Editor’s Notebook: The anatomy of sleepless nights
Say what you will about Juno and her habit of tripping people in the middle of the night, but she has never had a problem with insomnia. (Dana Wormald | New Hampshire Bulletin)
There’s a lot to worry about these days – and nights.
I’ll refrain from exploring that statement in detail, because if you’re anything like me you go over the list nightly when you should be sleeping. But in fairness to current events, my inability to sleep seems to be only partially caused by the unraveling of the world. Over the past decade or so, I have never let relative good times get in the way of a good 2:30 a.m. jolt of anxiety.
I remember when sleep wasn’t something you did but that happened to you. One minute you’re under the covers at 8:30 p.m. with a flashlight reading a comic book, and the next thing you know your mother is standing over you in the morning light yelling something about being late for school. Dumbfounded, you crawl out of bed desperately trying to understand the sorcery that turned 10 hours into 10 seconds.
Thirty years later the sorcerer changes tactics: interminable nights of chasing sleep in vain.
In recent years, I’ve made a hobby out of trying to understand why my brain sometimes seems bent on my destruction. So when bouts of insomnia became the norm at the onset of middle age, I tried to figure out causes and potential solutions. That led me to something called “sleep hygiene,” or a series of best practices to help you avoid lying in bed with your eyes wide open. If you’ve ever googled “insomnia,” you’re probably aware of the tenets of sleep hygiene:
- Go to bed at the same time every night and wake up at the same time every morning.
- Give yourself a half-hour to quietly wind down every night, and that means no phones or TV.
- If you’re tossing and turning for 20 minutes or so, get out of bed and read, knit, or take up some other calming activity that doesn’t involve electronics.

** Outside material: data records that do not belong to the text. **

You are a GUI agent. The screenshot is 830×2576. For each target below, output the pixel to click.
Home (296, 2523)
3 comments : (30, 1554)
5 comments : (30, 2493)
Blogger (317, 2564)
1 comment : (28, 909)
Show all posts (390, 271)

It’s not just the nightly routine that matters, however. Sleep hygienists stress the importance of getting outside every day and exercising. They’ll also tell you to get rid of the cigarettes and to cut back on or eliminate alcohol. Also, no caffeine in the afternoon and evening, and no late dinners. A bed, they declare, is for sleeping and sex only – so no turning it into the home office.
Some of the rules are easier to follow than others. I’m not a smoker, so score one point for that. And I’ve never been very comfortable working on a laptop in bed. Grudgingly, I can give up the after-dinner beer and the 3 p.m. cup of coffee, but two working parents and two teenagers means most dinners are “late dinners.” And let’s just say I’m not awesome at getting outside and exercising on weekdays.
But the hardest rule to follow is getting up for a calming activity if you’re awake for 20 minutes. We live in a “charming” house (or “small and old” in non-Zillow parlance), so when one of us gets out of bed everybody’s sleep is interrupted. The stairs and floorboards don’t so much creak as scream, and there’s no option to quietly close any of the doors. Also, Juno the cat’s favorite nighttime activity is tripping people.
And then there’s this: Isn’t life regimented enough without the rules of sleep hygiene?
When I first began dealing with sleepless nights, I assumed insomnia was the price you pay for being an adult with responsibilities. I told myself that I slept well as a kid because I was taken care of and there was nothing to worry about. But I know that’s not true. I’m not so far removed from being a kid that I’ve forgotten what it feels like to worry about a math test or the embarrassing thing that happened at school. It feels exactly the same as worrying about a mortgage payment and the embarrassing thing that happened at work.
What was different, unsurprisingly, was my sleep hygiene.
I had to go to bed at the same time every night because my parents didn’t give me a choice, and I always spent at least a half-hour winding down because that’s the only option when you’re told to go to bed before you’re tired. I wasn’t drinking beer at age 10, so that part was easy, nor was I consuming as much caffeine as I wanted: Milk with dinner, water before bed. But maybe the biggest difference was the time I spent outside playing baseball, football, basketball, or some sport that the neighborhood kids and I invented out of sheer boredom.
One game involved using a Wiffle Ball bat to hit one of those volleyball-sized vinyl balls you could buy at the grocery store for 99 cents. We called it “goofball,” and the rules were similar to those of baseball and softball but vastly superior. The game would start right after homework and last until sunset, with just a short break for dinner.
I remember feeling absolutely spent by the time the bat and ball were returned to the bin in the garage. I remember that a half-hour of TV was all I had time for before being sent off to bed against my will. I remember whispering to myself that I would stay up all night when I had a place of my own and was no longer under my parents’ control. I remember fighting against sleep to prove to them and myself that my arbitrary bedtime was just too early.
And then I remember nothing, until morning.